START Input for this task
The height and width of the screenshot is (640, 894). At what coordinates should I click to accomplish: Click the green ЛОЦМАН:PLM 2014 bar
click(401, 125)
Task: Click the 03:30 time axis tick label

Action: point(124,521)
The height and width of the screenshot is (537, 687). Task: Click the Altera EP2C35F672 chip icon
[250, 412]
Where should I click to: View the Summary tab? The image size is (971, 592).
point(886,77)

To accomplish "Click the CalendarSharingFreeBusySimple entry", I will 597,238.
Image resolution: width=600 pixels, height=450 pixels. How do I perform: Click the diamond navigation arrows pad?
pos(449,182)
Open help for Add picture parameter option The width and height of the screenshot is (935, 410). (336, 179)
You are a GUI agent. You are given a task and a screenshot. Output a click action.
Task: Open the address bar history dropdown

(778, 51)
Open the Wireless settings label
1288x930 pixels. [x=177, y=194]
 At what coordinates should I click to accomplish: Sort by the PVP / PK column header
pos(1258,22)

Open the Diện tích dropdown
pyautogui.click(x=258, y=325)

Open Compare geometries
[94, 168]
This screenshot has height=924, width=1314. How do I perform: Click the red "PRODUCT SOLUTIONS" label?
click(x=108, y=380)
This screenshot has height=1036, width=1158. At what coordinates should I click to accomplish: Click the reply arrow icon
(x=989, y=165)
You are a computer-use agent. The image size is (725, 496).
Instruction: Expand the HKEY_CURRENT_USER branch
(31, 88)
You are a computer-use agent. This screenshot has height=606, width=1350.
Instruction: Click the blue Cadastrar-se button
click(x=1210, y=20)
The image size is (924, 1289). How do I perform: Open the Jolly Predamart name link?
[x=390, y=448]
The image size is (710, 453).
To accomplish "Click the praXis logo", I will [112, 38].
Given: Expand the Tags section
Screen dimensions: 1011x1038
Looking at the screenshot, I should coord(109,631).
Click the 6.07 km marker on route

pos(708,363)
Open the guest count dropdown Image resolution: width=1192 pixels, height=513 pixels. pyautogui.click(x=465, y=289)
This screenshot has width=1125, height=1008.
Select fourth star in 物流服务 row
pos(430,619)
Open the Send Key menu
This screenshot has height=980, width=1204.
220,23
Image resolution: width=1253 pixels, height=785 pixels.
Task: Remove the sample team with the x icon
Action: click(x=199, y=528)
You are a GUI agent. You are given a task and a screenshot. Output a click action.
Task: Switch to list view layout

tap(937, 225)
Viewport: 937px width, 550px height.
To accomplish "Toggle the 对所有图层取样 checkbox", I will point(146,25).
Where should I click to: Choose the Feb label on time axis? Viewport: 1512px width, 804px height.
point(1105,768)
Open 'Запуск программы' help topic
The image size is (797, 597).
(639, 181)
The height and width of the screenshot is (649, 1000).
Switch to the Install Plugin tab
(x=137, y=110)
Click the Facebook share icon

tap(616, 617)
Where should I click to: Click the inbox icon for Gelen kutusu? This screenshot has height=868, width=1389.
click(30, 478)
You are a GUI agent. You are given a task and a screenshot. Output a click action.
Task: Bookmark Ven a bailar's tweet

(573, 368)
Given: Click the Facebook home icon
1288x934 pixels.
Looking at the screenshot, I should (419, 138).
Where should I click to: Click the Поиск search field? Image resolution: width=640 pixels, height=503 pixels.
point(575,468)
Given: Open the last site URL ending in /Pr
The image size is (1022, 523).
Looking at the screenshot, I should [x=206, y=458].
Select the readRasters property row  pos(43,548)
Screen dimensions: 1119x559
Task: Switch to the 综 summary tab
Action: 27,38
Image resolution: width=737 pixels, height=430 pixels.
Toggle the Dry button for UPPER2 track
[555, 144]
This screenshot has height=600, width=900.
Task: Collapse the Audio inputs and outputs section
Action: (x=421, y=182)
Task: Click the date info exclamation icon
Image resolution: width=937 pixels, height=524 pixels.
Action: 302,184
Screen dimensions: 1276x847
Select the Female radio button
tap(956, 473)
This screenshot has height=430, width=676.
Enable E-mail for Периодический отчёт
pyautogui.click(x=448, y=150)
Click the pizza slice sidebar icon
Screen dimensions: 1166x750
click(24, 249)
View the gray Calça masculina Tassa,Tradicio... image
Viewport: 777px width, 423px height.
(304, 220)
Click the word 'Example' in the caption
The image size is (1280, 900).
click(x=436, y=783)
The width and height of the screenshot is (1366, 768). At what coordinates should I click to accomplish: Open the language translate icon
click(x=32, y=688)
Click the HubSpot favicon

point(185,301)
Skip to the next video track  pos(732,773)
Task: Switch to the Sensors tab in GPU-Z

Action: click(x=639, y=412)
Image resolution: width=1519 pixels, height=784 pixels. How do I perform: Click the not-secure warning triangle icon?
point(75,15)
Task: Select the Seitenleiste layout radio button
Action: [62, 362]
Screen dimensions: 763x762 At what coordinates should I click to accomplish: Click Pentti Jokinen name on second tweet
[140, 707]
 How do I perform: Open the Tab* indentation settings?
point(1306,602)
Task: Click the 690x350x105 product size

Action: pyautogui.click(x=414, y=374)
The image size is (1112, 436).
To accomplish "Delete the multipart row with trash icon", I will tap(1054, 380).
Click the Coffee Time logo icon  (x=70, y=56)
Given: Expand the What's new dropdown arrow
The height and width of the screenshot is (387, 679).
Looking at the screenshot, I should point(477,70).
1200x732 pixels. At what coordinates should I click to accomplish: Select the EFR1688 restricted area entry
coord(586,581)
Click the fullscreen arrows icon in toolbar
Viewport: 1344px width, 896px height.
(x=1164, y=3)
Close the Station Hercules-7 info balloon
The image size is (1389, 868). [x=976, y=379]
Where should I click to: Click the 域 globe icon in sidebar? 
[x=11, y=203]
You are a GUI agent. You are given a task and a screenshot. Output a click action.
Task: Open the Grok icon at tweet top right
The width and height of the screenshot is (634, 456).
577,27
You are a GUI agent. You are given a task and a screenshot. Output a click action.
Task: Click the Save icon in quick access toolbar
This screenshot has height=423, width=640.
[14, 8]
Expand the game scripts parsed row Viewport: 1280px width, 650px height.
END Input for this task
Assigned task: Please copy, word for word, every line from the first line of the records through the line containing "You are a computer-use agent. This", with both of those lines included and nothing else.

Solved exercise:
The height and width of the screenshot is (640, 894). At what coordinates should I click to accomplish: Click the green ЛОЦМАН:PLM 2014 bar
click(401, 125)
Task: Click the 03:30 time axis tick label

Action: point(124,521)
The height and width of the screenshot is (537, 687). Task: Click the Altera EP2C35F672 chip icon
[250, 412]
Where should I click to: View the Summary tab? The image size is (971, 592).
point(886,77)

To accomplish "Click the CalendarSharingFreeBusySimple entry", I will 597,238.
Image resolution: width=600 pixels, height=450 pixels. How do I perform: Click the diamond navigation arrows pad?
pos(449,182)
Open help for Add picture parameter option The width and height of the screenshot is (935, 410). (336, 179)
You are a GUI agent. You are given a task and a screenshot. Output a click action.
Task: Open the address bar history dropdown

(778, 51)
Open the Wireless settings label
1288x930 pixels. [x=177, y=194]
 At what coordinates should I click to accomplish: Sort by the PVP / PK column header
pos(1258,22)

Open the Diện tích dropdown
pyautogui.click(x=258, y=325)

Open Compare geometries
[94, 168]
This screenshot has height=924, width=1314. How do I perform: Click the red "PRODUCT SOLUTIONS" label?
click(x=108, y=380)
This screenshot has height=1036, width=1158. At what coordinates should I click to accomplish: Click the reply arrow icon
(x=989, y=165)
You are a computer-use agent. The image size is (725, 496).
Instruction: Expand the HKEY_CURRENT_USER branch
(31, 88)
You are a computer-use agent. This screenshot has height=606, width=1350.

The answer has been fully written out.